EXERCISE REQUIREMENTS
Set down the portion of the faculty bios below, word for word, starting at "Katherine G. Schmidt, Associate" and ending at "Imagination (Lexington, 2020).".

TEXT BLOCK
== Segment start ==

Katherine G. Schmidt, Associate Professor of Theology and Religious Studies, Molloy University
Katherine G. Schmidt is Associate Professor at Molloy University in New York. She teaches a variety of courses in religious studies and ethics at the University. Her research focuses on the relationship of theology and culture, specifically digital culture and technology. She is the author of numerous chapters on the subject, as well as Virtual Communion: Theology of the Internet and the Catholic Sacramental Imagination (Lexington, 2020).
Jon Ivan Gill, Assistant Professor of Philosophy, Gustavus Adolphus College
Jon Ivan Gill is Assistant Professor of Philosophy at Gustavus Adolphus College and Cross-Community Coordinator at the Center for Process Studies. He has written on Afrofuturism, religion, Hip-Hop, philosophy, poststructuralism, atheism, and creative writing. He is co-owner of Serious Cartoons Records & Tapes in San Bernardino, Ca. and Tijuana, Mexico. He is also a solo Hip-Hop artist using the moniker “Gilead7,” a member of Chicago Hip-Hop collective Tomorrow Kings, Southern California-based Echoes of Oratory Muzik, and the duo Crystal Radio along with Michael Adame, also known as Phantom Thrett. His first book, Underground Rap as Religion: A Theopoetic Examination of Process Aesthetic Religion, is in the Routledge Studies in Hip-Hop and Religion series, edited by Monica R. Miller and Anthony B. Pinn. His latest edited student volume, Toward Afrodiasporic and Afrofuturist Philosophies of Religion, was released in April of 2022 by Wipf and Stock.
Kristel Clayville, Technology Ethics Lecturer in the Computer Science Department, University of Illinois Chicago
Dr. Kristel Clayville holds a PhD in Religious Ethics from the University of Chicago’s Divinity School and completed Fellowship training in clinical medical ethics at the MacLean Center, where she continues as a Senior Fellow. She has served as the Acting Director of the Zygon Center for Religion and Science, and was a Fellow in the Sinai and Synapses program. She has a clinical background as a chaplain and ethicist at the University of Chicago Medical Center. Currently, she teaches ethics in the Computer Science Department at UIC, where she also serves on the hospital ethics committee, and the medical school ethics education committee. Her research interests encompass the ethics of emerging (bio)technologies, organ transplant ethics, the role of religion in medical education, AI and religion, and the function of ethics committees in hospitals and tech companies.

== Segment end ==

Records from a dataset
== Segment start ==

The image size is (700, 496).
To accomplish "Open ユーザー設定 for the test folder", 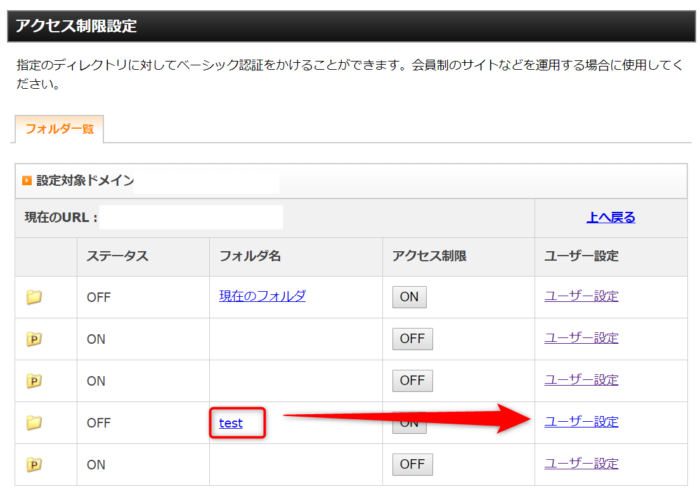I will click(581, 422).
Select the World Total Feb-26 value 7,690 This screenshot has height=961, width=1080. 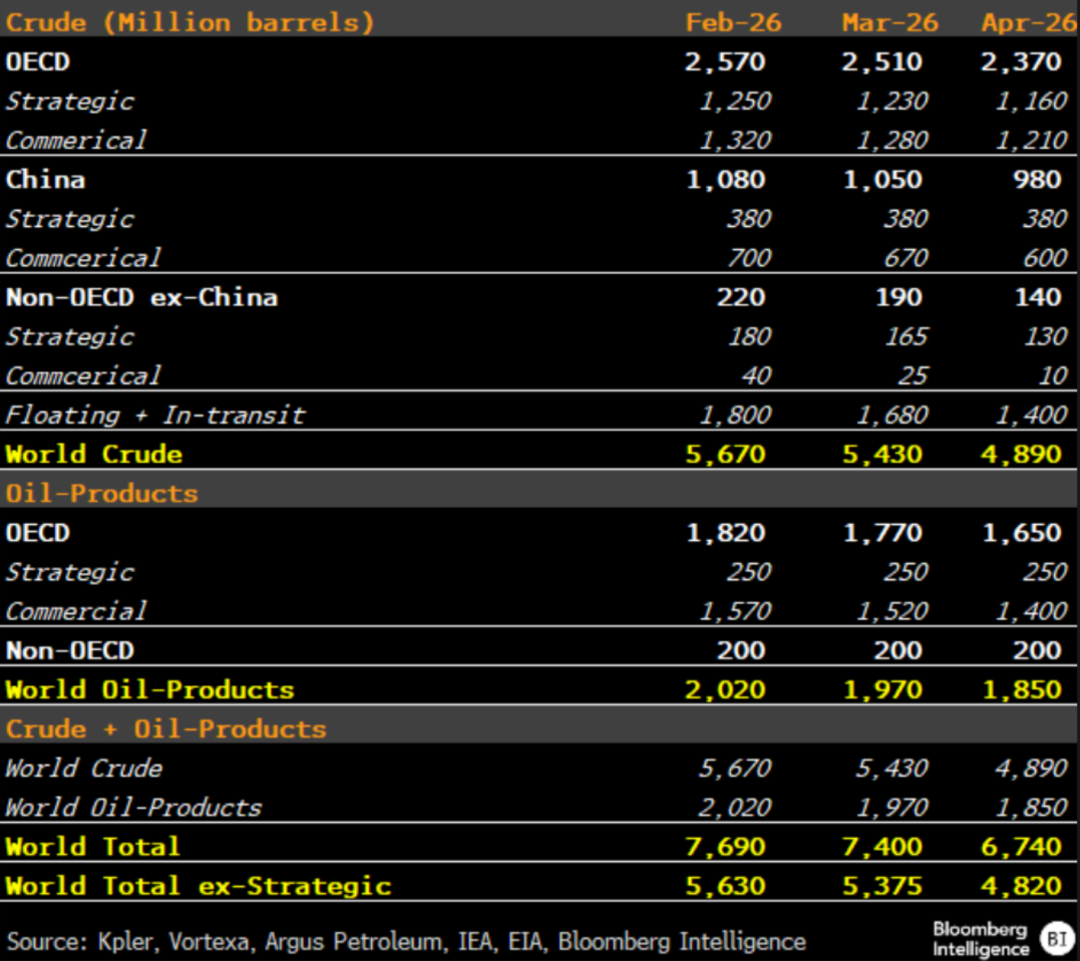[725, 847]
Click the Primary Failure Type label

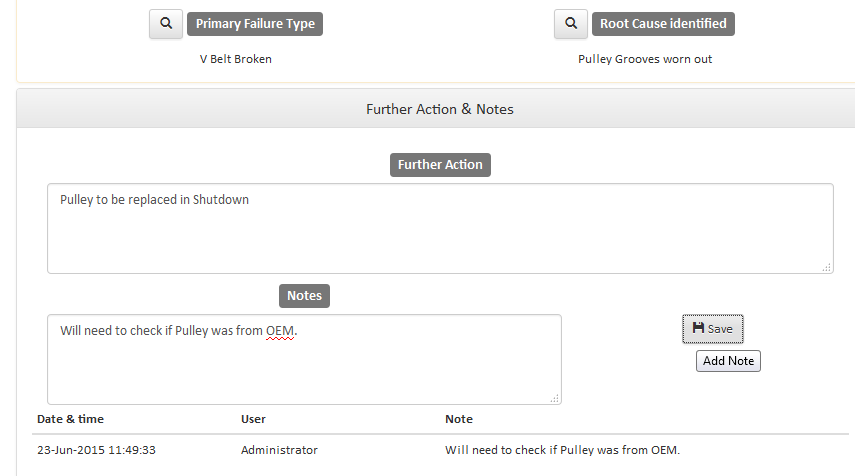click(x=255, y=24)
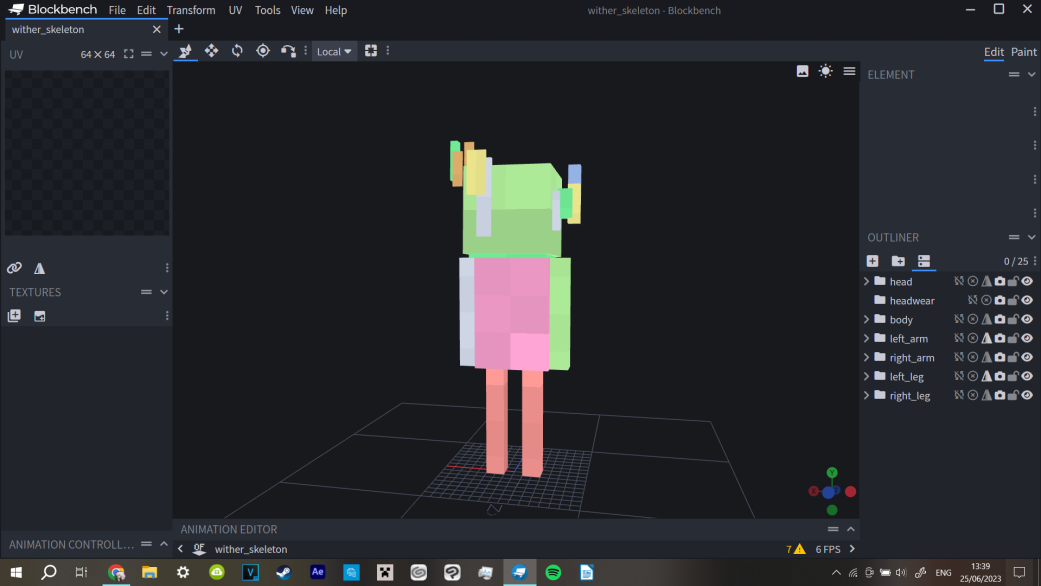Click the UV resolution sync button
Screen dimensions: 1041x586
click(x=130, y=54)
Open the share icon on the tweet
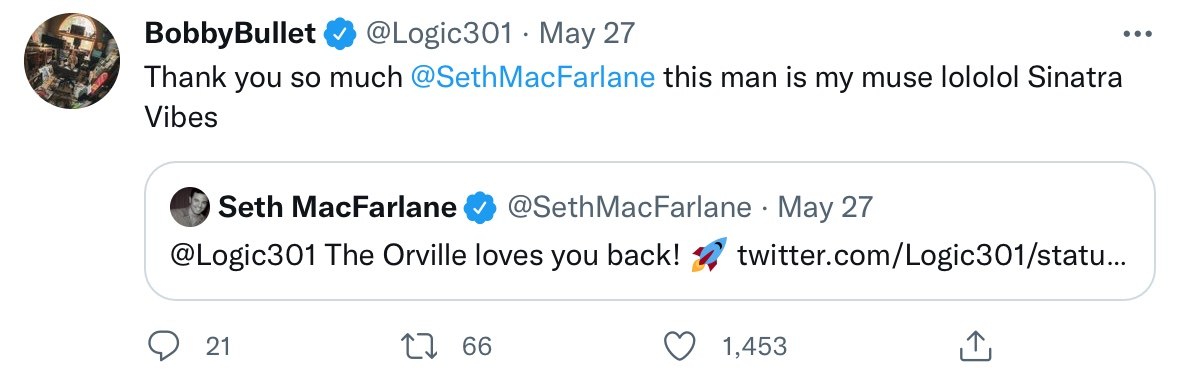 pyautogui.click(x=975, y=346)
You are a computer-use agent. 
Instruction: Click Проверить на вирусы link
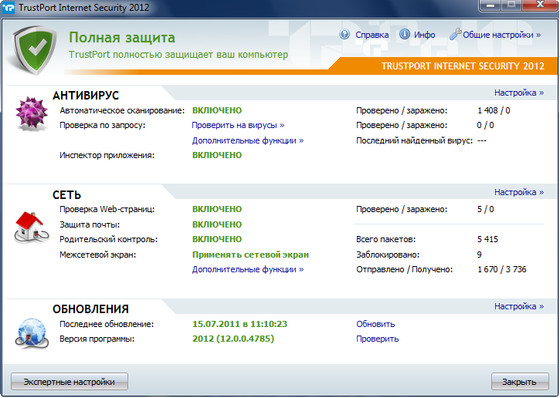pyautogui.click(x=238, y=125)
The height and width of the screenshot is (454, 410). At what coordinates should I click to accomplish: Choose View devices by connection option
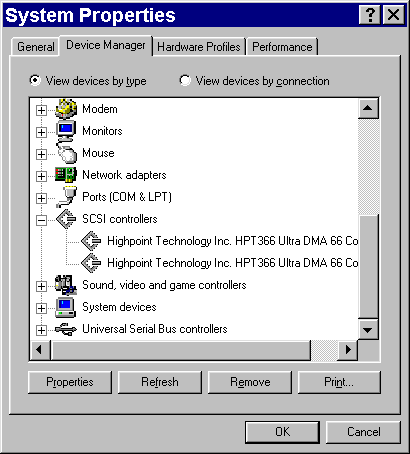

== Segment end ==

SOLUTION FOR THIS TASK
Katherine G. Schmidt, Associate Professor of Theology and Religious Studies, Molloy University
Katherine G. Schmidt is Associate Professor at Molloy University in New York. She teaches a variety of courses in religious studies and ethics at the University. Her research focuses on the relationship of theology and culture, specifically digital culture and technology. She is the author of numerous chapters on the subject, as well as Virtual Communion: Theology of the Internet and the Catholic Sacramental Imagination (Lexington, 2020).